As Treasury yields contracted just a wee bit, the S&P 500 closed up 0.21%, while the Nasdaq Composite gained 0.76%. Smaller caps performed in line with the headline large cap indexes. The Russell 2000 was up 0.23% and has acted well since testing its 50-day simple moving average earlier in the week, while the S&P Midcap 400 gained 0.17%.
Five of the 11 S&P sector SPDR exchange-traded funds shaded into the green with the Discretionaries XLY way out in front at 3.15%. That was largely due to post-earnings strength in one name, Tesla TSLA, which gained 21.9% on the session. I covered those earnings on Thursday morning here at TheStreet Pro and tried to find myself a nice level to short the name in the afternoon. I am currently short the stock for a trade at an average price of $256.10.
Materials XLB were the day's losing sector, down 1.22%. Five of these sector SPDRs closed between +0.29% and -0.13% for the regular session.
Breadth
Winners beat losers at the NYSE by a rough 5 to 4 margin as advancing volume grabbed a 53.3% share of composite NYSE-listed trade, as aggregate trading volume across those listings increased by just a smidgen on day over day basis. I guess that's a mild positive.
Winners also beat losers at the Nasdaq, but by less than an 11 to 10 margin. Advancing volume did take a 59.3% share of composite Nasdaq-listed activity, but on a day over day basis, Nasdaq-listed trade in the aggregate was down 7.8%. So, not too much of a takeaway there.
For Joy, For Joy: Taiwan Semi!
Taiwan Semiconductor TSM has apparently achieved early production yields at the company's first plant in Arizona that have surpassed what similar manufacturing facilities are yielding for the company in Taiwan. What that means is that the TSM's fab plant in Phoenix is yielding usable wafers that are about 4 percentage points higher than TSM's plants in its home nation are producing.

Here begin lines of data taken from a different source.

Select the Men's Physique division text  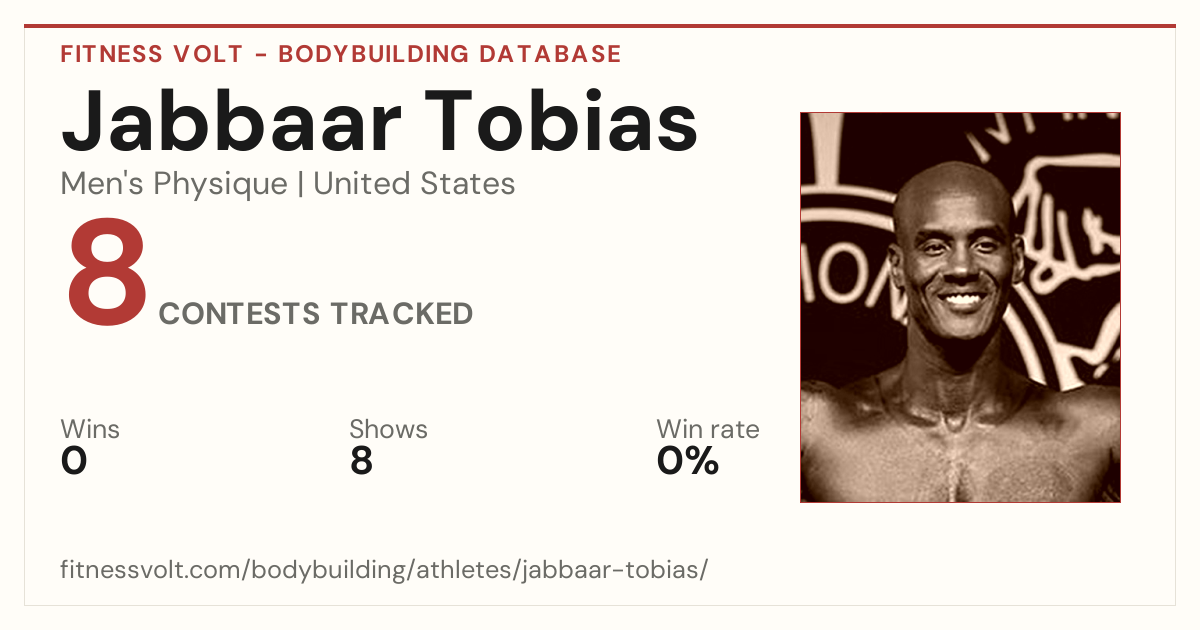tap(174, 184)
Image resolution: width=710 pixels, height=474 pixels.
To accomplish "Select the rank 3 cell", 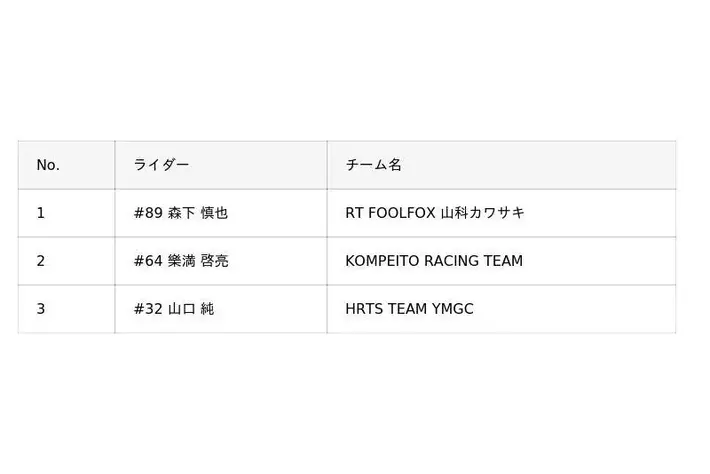I will coord(41,309).
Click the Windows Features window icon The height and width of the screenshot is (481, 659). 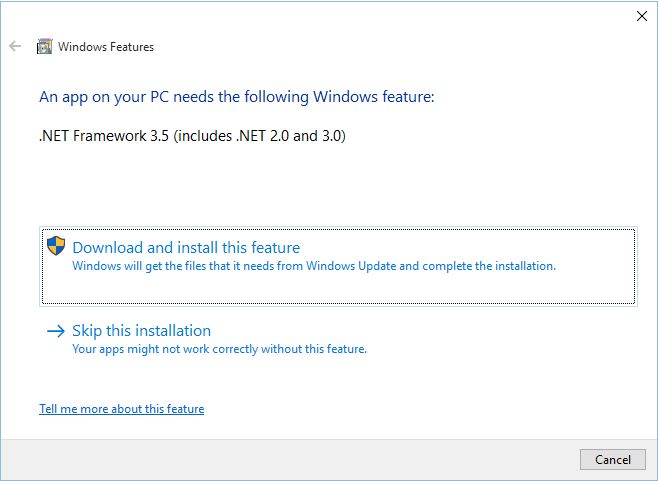tap(45, 46)
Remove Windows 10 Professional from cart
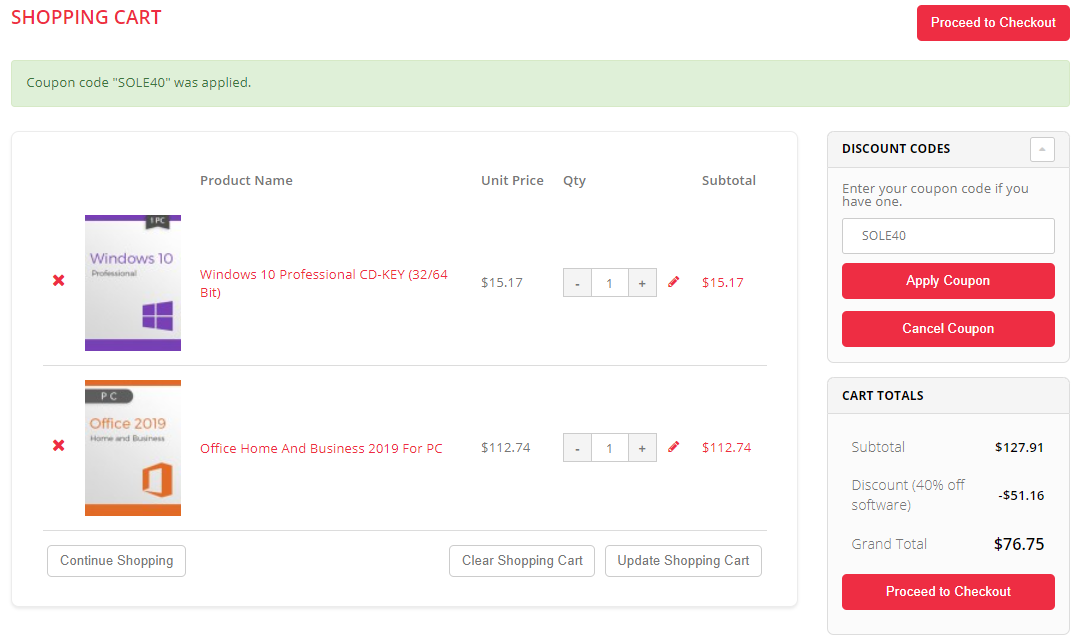 (58, 281)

Rick Cassidy, president of the company's U.S. division was quoted by Bloomberg news as saying, "Our fist fab entered engineering wafer production in April with 4-nanometer process technology, and the result is highly satisfactory, with a very good yield. This is an important operational milestone for TSMC and our customers, demonstrating TSMC's strong manufacturing capability and execution."
One would think this is to likely be good news for the likes of Nvidia NVDA, Apple AAPL and Advanced Micro Devices AMD, but maybe less than good news for Intel's INTC struggling foundry business.
Economics (All Times Eastern)
08:30 a.m. - Durable Goods Orders (Sep): Expecting -0.8% m/m, Last 0.0% m/m.
08:30 - ex-Transportation (Sep): Expecting -0.2% m/m, Last 0.5% m/m.
08:30 - ex-Defense (Sep): Expecting -0.7% m/m, Last -0.2% m/m.
08:30 - Core Capital Goods (Sep): Expecting -0.3% m/m, Last 0.2% m/m.
10:00 - U of M Consumer Sentiment (Oct-F): Flashed 68.9.
10:00 - U of M One Year Inflation Expectations (Oct-F): Flashed 2.9%.
10:00 - U of M Five Year Inflation Expectations (Oct-F): Flashed 3.0%.
1:00 p.m. - Baker Hughes Total Rig Count (Weekly): Last 585.
1:00 - Baker Hughes Oil Rig Count (Weekly): Last 482.
The Fed (All Times Eastern)
No public appearances scheduled.
Today's Earnings Highlights (Consensus EPS Expectations)
Before the Open: AN (4.41), BAH (1.49), CL (.88), HCA (4.98)
At the time of publication, Guilfoyle was long SOFI, RKLB, PLTR, MSFT, NVDA, AMD, INTC equity. Short TSLA equity.